Au cours de leur vie commune, deux concubins font construire une maison. Ils se séparent quelques années plus tard. La maison ayant été construite sur un terrain appartenant à la concubine, cette dernière en est devenue propriétaire par accession (C. civ. art. 555). Faisant valoir qu’il a réalisé et financé la majeure partie des travaux, le concubin réclame à son ex-compagne une indemnité pour sa participation à la construction sur le fondement de l’article 555, alinéa 3 du Code civil.

La cour d’appel de Montpellier fait droit à sa demande et ordonne une expertise pour chiffrer le montant de l’indemnité basée sur le coût des matériaux et de la main-d’œuvre. Elle considère que, si le concubin a profité de la villa pendant plusieurs années, cette circonstance n’exclut pas qu’il puisse être indemnisé pour sa participation à la construction.
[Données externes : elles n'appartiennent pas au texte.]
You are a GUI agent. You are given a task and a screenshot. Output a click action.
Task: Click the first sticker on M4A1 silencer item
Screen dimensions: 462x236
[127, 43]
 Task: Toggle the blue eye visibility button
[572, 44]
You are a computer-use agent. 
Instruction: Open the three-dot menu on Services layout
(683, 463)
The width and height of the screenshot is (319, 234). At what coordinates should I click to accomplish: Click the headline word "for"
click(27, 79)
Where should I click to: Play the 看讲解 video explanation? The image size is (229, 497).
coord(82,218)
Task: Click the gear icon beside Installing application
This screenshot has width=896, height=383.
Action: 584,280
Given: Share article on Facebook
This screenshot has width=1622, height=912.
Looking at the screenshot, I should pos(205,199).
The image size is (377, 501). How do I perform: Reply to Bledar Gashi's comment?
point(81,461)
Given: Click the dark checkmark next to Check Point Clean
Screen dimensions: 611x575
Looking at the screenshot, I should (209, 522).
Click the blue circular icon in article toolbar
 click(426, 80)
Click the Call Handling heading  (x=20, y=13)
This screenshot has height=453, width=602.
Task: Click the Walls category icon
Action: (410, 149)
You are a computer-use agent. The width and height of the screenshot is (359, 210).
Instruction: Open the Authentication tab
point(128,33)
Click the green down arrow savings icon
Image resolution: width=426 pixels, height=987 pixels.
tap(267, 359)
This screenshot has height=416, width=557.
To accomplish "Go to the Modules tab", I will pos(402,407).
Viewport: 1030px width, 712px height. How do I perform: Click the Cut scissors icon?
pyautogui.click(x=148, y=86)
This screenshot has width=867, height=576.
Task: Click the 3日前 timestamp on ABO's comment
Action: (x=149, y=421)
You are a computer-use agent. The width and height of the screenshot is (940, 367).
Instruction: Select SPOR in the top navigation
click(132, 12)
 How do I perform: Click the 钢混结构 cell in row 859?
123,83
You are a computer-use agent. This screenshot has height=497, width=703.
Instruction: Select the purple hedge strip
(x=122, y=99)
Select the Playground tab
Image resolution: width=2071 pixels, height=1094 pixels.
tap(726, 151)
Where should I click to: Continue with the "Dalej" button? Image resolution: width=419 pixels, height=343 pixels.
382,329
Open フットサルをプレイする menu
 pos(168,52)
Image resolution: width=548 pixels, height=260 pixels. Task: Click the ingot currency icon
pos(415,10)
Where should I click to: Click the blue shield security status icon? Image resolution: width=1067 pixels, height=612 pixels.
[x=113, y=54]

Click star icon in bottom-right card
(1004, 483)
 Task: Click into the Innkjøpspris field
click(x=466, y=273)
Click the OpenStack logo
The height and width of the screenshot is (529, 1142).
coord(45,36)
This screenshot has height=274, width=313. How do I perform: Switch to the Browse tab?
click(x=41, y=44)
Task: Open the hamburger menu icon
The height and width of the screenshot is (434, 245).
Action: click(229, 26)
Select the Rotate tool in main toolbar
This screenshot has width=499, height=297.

La Cour de cassation casse l’arrêt. Elle rappelle qu’aucune disposition légale ne règle la contribution des concubins aux charges de la vie commune, de sorte que chacun d’eux doit, en l’absence de volonté exprimée à cet égard, supporter les dépenses de la vie courante qu’il a engagées. La cour d’appel ayant constaté que la maison avait constitué le logement de la famille pendant la vie commune du couple, elle aurait dû rechercher si la participation du concubin à la construction ne relevait pas, au moins pour partie, de sa contribution aux dépenses de la vie courante.

Commentaire

Lorsqu’un concubin a financé la construction d’une maison sur un terrain appartenant à son partenaire, devenu propriétaire par accession immobilière, il peut en principe obtenir le remboursement des travaux qu’il a supportés sur le fondement de l’article 555 du Code civil, à condition qu’il n’existe pas entre eux une convention réglant le sort de la construction (Cass. 3e civ. 5-3-2003 n° 01-16.033).

L’arrêt commenté montre que la demande d’indemnisation peut être tenue en échec si les juges estiment qu’en finançant les travaux le concubin n’a fait que contribuer aux charges de la vie commune, alors même que les concubins ne sont pas tenus légalement à une telle obligation, ce que rappelle la Cour de cassation… Le raisonnement est le suivant : aucune disposition légale ne réglant la contribution des concubins aux charges de la vie commune, chacun d’eux doit, en l’absence de convention à cet égard, supporter les dépenses de la vie courante qu’il a exposées. Le remboursement de l’emprunt ayant servi à financer la construction du logement familial, la Cour de cassation considère qu’il constitue une « dépense de la vie courante ». Si le concubin n’a fait que contribuer aux charges de la vie commune en finançant la construction, les dépenses qu’il a engagées doivent rester à sa charge. Si, au contraire, sa participation au financement des travaux a dépassé sa contribution aux dépenses de la vie commune, il peut être indemnisé au titre de cette surcontribution. La cour d’appel de renvoi devra trancher cette question au vu des circonstances.

Ce n’est pas la première fois que la contribution aux charges du ménage fait obstacle à l’indemnisation d’un concubin au titre de l’article 555 du Code. Dans un arrêt de 2020, les juges du fond, « faisant ressortir la volonté commune des parties », ont déduit des circonstances que le concubin avait participé au financement du logement familial, propriété de sa compagne, au titre de sa contribution aux dépenses de la vie courante ; de sorte que les sommes engagées par lui devaient rester à sa charge (Cass. 1e civ. 2-9-2020 n° 19-10.477).

L’arrêt commenté montre une nouvelle fois que le résultat des recours entre concubins après leur séparation est aléatoire.